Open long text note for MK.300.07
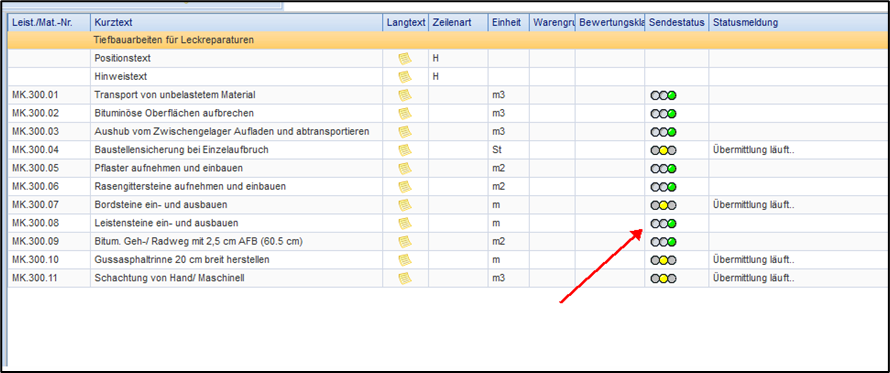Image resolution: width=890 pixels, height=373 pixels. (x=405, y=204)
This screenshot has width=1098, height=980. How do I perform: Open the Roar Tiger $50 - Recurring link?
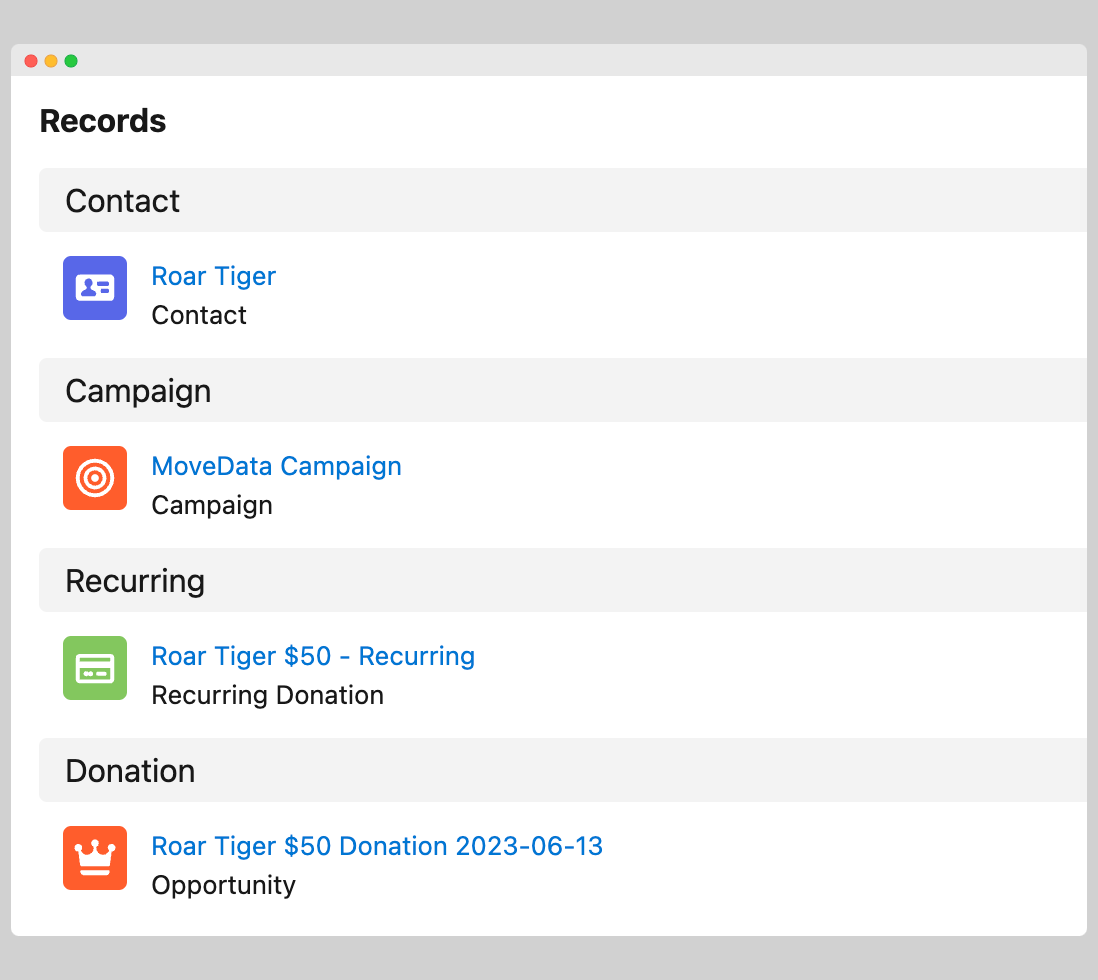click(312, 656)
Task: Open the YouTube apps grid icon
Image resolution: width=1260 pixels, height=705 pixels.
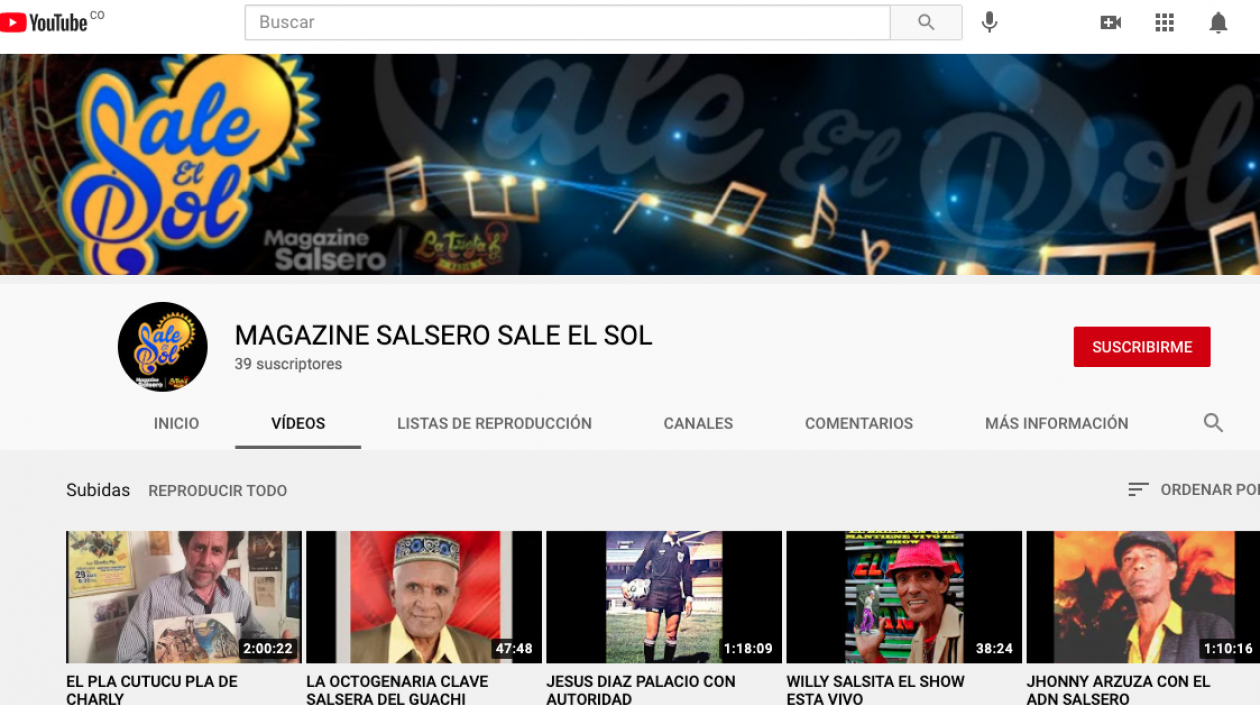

> EXERCISE AIM: Give back the records word for word, without their pictures.

> RESPONSE BELOW:
Open long text note for MK.300.07
Image resolution: width=890 pixels, height=373 pixels. (x=405, y=204)
This screenshot has width=1098, height=980. How do I perform: Open the Roar Tiger $50 - Recurring link?
click(312, 656)
Task: Open the YouTube apps grid icon
Image resolution: width=1260 pixels, height=705 pixels.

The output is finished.